>> BEGIN Given records
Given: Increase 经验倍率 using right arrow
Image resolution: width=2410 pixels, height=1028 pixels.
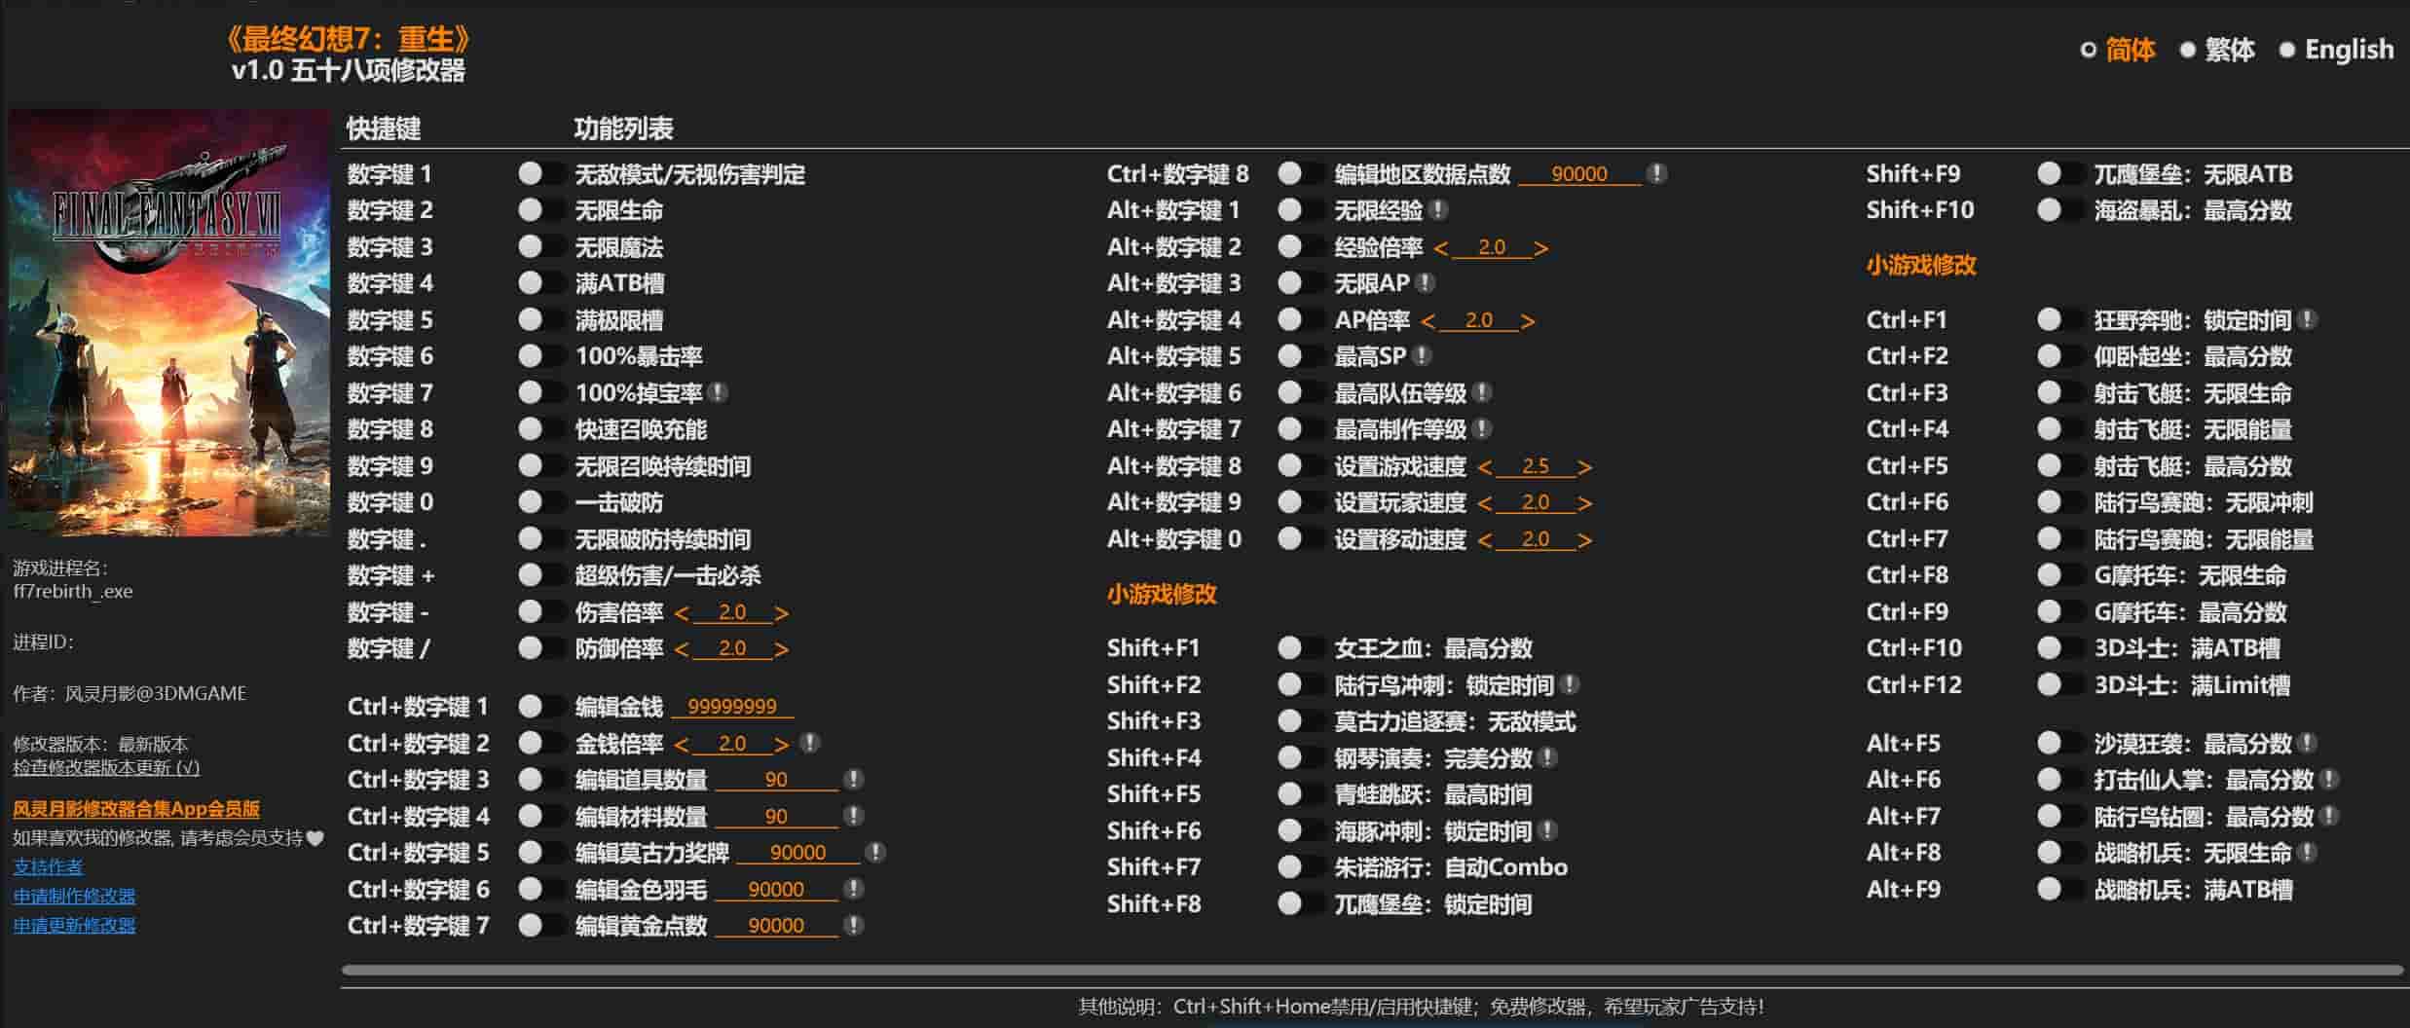Looking at the screenshot, I should click(x=1540, y=249).
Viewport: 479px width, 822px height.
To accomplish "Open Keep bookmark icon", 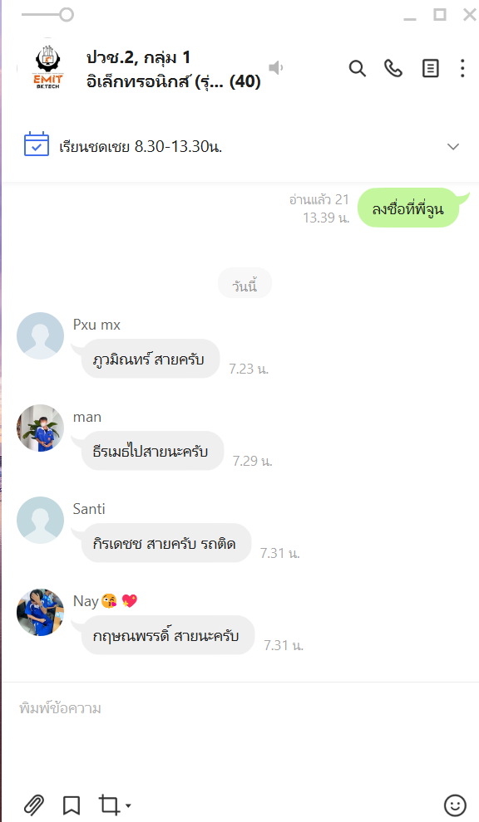I will tap(72, 805).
>> END Given records
» Exercise brief: Extract every line above that contains the string "height". Case counts.

» Solved problem:
Image resolution: width=2410 pixels, height=1028 pixels.
Viewport: 479px width, 822px height.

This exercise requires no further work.